Fatih Eryılmaz a déclaré en résumé ce qui suit :
« La mentalité de celui qui soutient que le Hezbollah n'est pas une organisation terroriste est évidente. Le Hezbollah a été reconnu comme organisation terroriste par les décisions des tribunaux turcs. Quand cela l'arrange, il ne reconnaît pas les décisions de justice, et quand cela l'arrange, il poursuit tout le monde en disant 'Il m'a insulté'. Tu ne reconnais même pas les tribunaux turcs. Tes déclarations contraires à la Constitution sont également manifestes. En utilisant le terme 'Domuz bağcılar', je ne visais pas sa personne, mais l'idéologie et la tradition politique qu'il représente. Il est le président d'un parti politique. En tant que vice-président d'un parti, j'ai exercé mon droit à la critique. Comme dans l'expression 'Il y a des nuages dans le ciel, tu m'as traité de canard', il essaie de tirer une insulte de cela. Ses déclarations ne relèvent pas de l'activité législative, elles constituent une abrogation de l'activité législative. De plus, il veut détruire la Constitution qu'il a juré de protéger. Et tout cela en traitant les gens d'imbéciles. »
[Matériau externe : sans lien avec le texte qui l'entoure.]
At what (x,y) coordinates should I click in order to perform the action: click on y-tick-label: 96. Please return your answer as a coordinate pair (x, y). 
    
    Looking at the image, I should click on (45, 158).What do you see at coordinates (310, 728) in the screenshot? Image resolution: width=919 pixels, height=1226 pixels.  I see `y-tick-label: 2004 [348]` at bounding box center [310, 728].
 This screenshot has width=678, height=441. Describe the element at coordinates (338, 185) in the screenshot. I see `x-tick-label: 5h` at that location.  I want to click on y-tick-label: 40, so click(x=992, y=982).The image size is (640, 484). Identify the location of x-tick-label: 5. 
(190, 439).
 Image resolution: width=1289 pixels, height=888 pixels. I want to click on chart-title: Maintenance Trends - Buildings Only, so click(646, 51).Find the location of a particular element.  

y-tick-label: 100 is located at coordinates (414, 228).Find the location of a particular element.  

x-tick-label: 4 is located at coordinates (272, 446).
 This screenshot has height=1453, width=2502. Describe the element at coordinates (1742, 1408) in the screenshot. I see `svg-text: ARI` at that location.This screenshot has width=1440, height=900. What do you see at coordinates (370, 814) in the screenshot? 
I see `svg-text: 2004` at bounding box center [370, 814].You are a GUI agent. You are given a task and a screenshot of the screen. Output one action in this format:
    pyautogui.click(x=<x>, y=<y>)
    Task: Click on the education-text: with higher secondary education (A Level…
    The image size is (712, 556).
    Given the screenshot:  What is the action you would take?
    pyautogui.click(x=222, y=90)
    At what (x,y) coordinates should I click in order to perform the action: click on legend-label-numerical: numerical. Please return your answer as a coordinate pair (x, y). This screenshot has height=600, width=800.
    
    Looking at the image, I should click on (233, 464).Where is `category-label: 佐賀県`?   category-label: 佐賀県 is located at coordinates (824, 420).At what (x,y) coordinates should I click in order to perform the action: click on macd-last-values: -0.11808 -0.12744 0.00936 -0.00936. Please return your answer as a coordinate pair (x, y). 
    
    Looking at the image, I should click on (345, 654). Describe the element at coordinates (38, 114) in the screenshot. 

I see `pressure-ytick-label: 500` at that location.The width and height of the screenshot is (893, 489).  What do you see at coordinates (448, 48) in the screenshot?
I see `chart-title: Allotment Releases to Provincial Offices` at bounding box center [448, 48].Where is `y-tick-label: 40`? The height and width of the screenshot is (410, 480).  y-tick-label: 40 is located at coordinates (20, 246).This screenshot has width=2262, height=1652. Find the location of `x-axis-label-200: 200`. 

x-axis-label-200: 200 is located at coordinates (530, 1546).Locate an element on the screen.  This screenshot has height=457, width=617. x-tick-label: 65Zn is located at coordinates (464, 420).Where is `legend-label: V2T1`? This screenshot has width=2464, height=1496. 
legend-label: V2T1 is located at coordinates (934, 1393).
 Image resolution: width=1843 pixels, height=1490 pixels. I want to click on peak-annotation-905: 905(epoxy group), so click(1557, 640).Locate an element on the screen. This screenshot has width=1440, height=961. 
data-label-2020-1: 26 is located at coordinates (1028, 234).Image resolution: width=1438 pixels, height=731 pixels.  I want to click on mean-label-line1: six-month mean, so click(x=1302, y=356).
L'avocat de Zekeriya Yapıcıoğlu, Ahmet Taha Yapıcıoğlu, a quant à lui déclaré : « Notre président l'a déjà expliqué », ajoutant :
« Être opposé au quatrième article ne signifie pas être opposé aux trois premiers articles. D'ailleurs, celui-ci a été rédigé par le putschiste Kenan Evren. Lorsqu'il a dit 'j'explique comme si j'expliquais à un imbécile', il s'adressait à ceux qui interprètent ses paroles comme étant dirigées contre les trois premiers articles. »
Après que le procureur a réitéré ses réquisitions sur le fond, les plaidoiries ont commencé.
Alors que l'avocat de Yapıcıoğlu a déclaré qu'ils maintenaient leur plainte et adhéraient aux réquisitions, Fatih Eryılmaz a affirmé qu'il n'acceptait pas ces réquisitions et qu'il s'agissait d'une lecture d'intentions.
L'avocat d'Eryılmaz, Alperen Akbaş, a souligné que l'affirmation selon laquelle Zekeriya Yapıcıoğlu ne visait pas les trois premiers articles de la Constitution ne reflétait pas la réalité, car il avait déjà déclaré des centaines de fois être opposé à la laïcité et à la structure unitaire, ajoutant : « Ces propos ne peuvent être interprétés comme des déclarations d'un agent public. La fonction publique commence par la prestation de serment de député. Selon ce serment, il est tenu de protéger les trois premiers articles. »
Fatih Eryılmaz a conclu en ces termes :
« J'ai porté l'uniforme à l'âge de 13 ans. J'ai donné ma vie à la sécurité publique pour que vous puissiez juger ici en toute sérénité, j'ai frôlé la mort. Regardez la situation, celui qui dit que le Hezbollah n'est pas une organisation terroriste est devenu un agent public. Il est tragicomique que je sois jugé ici à la demande de cette personne qui ne reconnaît pas l'ordre public. »
Une fois les plaidoiries terminées, le juge a prononcé l'acquittement de Fatih Eryılmaz, les éléments constitutifs de l'infraction n'étant pas réunis.